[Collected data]
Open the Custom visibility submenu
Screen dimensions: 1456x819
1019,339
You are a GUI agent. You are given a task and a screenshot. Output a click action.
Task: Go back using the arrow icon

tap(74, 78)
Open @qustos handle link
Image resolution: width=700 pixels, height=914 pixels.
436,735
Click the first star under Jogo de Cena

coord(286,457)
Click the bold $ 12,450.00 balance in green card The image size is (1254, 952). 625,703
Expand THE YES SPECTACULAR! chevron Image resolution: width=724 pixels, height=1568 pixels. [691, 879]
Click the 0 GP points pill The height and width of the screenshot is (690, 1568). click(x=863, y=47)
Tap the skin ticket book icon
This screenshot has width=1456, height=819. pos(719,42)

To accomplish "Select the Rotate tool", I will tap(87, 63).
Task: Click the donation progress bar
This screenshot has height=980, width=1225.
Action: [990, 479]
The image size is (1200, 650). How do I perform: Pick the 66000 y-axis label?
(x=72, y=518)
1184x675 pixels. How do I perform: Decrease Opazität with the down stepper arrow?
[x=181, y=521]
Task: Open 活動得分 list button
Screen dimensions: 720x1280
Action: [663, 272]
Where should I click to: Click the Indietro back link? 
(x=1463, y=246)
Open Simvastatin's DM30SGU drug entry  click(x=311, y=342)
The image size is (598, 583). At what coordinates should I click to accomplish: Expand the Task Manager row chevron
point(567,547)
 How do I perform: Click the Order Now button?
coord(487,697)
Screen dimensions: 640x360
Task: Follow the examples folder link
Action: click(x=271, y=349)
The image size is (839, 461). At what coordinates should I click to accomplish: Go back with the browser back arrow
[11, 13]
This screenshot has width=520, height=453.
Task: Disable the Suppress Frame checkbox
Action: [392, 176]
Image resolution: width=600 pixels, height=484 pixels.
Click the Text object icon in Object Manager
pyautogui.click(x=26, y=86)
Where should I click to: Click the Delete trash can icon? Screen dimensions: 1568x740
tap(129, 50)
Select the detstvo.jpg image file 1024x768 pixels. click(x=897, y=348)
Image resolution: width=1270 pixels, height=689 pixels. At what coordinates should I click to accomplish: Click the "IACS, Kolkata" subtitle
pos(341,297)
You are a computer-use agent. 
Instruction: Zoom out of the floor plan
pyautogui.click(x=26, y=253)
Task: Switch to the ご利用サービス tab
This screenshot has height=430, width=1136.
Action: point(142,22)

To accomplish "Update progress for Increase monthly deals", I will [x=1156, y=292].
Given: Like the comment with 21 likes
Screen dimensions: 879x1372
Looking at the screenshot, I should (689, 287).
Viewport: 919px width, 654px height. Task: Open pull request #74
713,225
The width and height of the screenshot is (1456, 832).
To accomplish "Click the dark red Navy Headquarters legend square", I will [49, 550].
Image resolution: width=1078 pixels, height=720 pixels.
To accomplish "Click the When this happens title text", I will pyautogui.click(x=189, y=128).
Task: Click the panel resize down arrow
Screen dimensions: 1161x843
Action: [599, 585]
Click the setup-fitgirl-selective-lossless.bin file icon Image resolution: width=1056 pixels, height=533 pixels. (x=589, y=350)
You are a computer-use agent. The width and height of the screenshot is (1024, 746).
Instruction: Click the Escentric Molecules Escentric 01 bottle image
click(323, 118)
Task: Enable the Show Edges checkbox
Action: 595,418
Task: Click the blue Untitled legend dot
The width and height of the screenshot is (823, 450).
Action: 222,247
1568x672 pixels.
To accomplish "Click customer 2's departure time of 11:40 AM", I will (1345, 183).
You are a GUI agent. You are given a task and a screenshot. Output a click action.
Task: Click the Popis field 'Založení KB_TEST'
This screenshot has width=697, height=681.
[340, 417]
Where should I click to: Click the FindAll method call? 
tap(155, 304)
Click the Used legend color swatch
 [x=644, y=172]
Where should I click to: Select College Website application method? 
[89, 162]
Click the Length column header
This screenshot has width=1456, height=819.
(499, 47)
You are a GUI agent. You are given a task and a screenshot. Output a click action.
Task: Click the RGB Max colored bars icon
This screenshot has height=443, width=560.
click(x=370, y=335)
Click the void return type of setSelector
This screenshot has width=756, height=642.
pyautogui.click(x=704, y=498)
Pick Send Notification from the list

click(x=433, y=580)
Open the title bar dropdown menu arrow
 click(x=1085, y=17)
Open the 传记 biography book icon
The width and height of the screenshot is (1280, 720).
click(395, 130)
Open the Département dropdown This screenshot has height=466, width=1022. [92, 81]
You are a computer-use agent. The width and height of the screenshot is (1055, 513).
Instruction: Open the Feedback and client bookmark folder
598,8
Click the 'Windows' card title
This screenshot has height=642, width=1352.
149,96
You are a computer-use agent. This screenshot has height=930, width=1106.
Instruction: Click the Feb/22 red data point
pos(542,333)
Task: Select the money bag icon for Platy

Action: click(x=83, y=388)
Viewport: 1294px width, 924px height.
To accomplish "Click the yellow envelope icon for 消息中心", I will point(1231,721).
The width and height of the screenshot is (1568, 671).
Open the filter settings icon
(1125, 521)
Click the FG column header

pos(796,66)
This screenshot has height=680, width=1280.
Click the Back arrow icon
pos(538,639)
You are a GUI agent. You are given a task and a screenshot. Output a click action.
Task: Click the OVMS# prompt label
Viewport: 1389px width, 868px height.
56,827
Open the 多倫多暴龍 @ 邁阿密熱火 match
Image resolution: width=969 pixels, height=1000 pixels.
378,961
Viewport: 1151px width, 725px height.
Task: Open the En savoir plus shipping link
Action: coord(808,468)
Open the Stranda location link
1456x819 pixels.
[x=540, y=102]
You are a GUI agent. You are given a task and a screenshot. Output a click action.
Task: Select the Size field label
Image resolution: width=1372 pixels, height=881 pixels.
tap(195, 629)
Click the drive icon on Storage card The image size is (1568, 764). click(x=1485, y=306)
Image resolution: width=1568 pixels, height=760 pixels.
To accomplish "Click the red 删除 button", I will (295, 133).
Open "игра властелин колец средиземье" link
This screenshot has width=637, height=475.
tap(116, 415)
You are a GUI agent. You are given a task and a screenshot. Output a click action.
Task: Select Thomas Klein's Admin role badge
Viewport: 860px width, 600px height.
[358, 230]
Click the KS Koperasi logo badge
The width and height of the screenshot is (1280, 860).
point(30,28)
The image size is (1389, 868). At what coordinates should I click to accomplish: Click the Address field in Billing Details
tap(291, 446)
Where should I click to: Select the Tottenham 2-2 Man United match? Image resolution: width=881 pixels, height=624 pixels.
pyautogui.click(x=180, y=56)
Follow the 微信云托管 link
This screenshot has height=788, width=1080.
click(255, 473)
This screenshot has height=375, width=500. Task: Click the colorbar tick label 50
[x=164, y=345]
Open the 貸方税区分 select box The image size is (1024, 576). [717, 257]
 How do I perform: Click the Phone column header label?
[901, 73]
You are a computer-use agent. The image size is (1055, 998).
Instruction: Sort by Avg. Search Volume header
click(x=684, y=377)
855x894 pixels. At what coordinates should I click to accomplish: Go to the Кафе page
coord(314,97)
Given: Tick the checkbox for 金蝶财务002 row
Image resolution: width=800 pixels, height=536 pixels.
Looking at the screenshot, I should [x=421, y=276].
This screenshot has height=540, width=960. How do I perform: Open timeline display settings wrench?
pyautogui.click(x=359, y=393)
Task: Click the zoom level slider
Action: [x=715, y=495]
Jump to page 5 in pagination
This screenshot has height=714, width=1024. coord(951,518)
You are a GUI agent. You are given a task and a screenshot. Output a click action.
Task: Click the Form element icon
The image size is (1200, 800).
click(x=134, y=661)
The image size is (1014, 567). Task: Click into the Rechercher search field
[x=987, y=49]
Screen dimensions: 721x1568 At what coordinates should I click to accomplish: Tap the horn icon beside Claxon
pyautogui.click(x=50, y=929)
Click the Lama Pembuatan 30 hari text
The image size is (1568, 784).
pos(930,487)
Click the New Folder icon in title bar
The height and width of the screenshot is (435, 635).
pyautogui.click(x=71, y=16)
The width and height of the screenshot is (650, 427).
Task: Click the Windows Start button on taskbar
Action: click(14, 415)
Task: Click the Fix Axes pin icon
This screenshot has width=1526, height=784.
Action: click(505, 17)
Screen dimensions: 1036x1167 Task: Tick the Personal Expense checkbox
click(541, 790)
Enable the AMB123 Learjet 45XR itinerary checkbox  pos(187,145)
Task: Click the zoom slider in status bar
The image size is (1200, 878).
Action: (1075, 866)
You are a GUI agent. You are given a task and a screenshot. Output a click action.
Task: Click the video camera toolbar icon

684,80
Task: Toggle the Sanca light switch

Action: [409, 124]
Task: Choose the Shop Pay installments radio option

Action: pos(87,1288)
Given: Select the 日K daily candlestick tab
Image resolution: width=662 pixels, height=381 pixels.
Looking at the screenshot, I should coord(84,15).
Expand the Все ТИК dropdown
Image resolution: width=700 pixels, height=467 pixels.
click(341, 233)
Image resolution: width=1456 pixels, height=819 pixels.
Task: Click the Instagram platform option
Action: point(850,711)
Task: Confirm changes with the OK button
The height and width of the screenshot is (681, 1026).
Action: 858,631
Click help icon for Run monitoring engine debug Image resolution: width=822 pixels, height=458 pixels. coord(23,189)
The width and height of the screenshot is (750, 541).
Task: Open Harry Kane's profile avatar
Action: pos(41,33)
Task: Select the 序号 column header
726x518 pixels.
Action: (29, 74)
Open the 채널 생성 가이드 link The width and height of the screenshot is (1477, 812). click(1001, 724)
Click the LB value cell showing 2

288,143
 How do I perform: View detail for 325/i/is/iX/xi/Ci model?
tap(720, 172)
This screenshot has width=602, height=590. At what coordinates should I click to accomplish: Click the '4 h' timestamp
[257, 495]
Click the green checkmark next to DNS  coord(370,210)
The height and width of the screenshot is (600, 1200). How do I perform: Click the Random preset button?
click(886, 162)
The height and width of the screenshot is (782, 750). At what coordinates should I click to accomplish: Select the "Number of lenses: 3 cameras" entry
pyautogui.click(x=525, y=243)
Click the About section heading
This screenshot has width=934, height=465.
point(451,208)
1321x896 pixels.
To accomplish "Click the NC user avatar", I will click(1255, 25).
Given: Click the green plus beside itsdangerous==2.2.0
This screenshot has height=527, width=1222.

What you are asked to do |
Only the lines from the one containing "Click help icon" through the last line of the records belong in the answer, each written out exactly.

Your response |
Click help icon for Run monitoring engine debug Image resolution: width=822 pixels, height=458 pixels. coord(23,189)
The width and height of the screenshot is (750, 541).
Task: Open Harry Kane's profile avatar
Action: pos(41,33)
Task: Select the 序号 column header
726x518 pixels.
Action: (29, 74)
Open the 채널 생성 가이드 link The width and height of the screenshot is (1477, 812). click(1001, 724)
Click the LB value cell showing 2

288,143
 How do I perform: View detail for 325/i/is/iX/xi/Ci model?
tap(720, 172)
This screenshot has width=602, height=590. At what coordinates should I click to accomplish: Click the '4 h' timestamp
[257, 495]
Click the green checkmark next to DNS  coord(370,210)
The height and width of the screenshot is (600, 1200). How do I perform: Click the Random preset button?
click(886, 162)
The height and width of the screenshot is (782, 750). At what coordinates should I click to accomplish: Select the "Number of lenses: 3 cameras" entry
pyautogui.click(x=525, y=243)
Click the About section heading
This screenshot has width=934, height=465.
point(451,208)
1321x896 pixels.
To accomplish "Click the NC user avatar", I will click(1255, 25).
Given: Click the green plus beside itsdangerous==2.2.0
This screenshot has height=527, width=1222.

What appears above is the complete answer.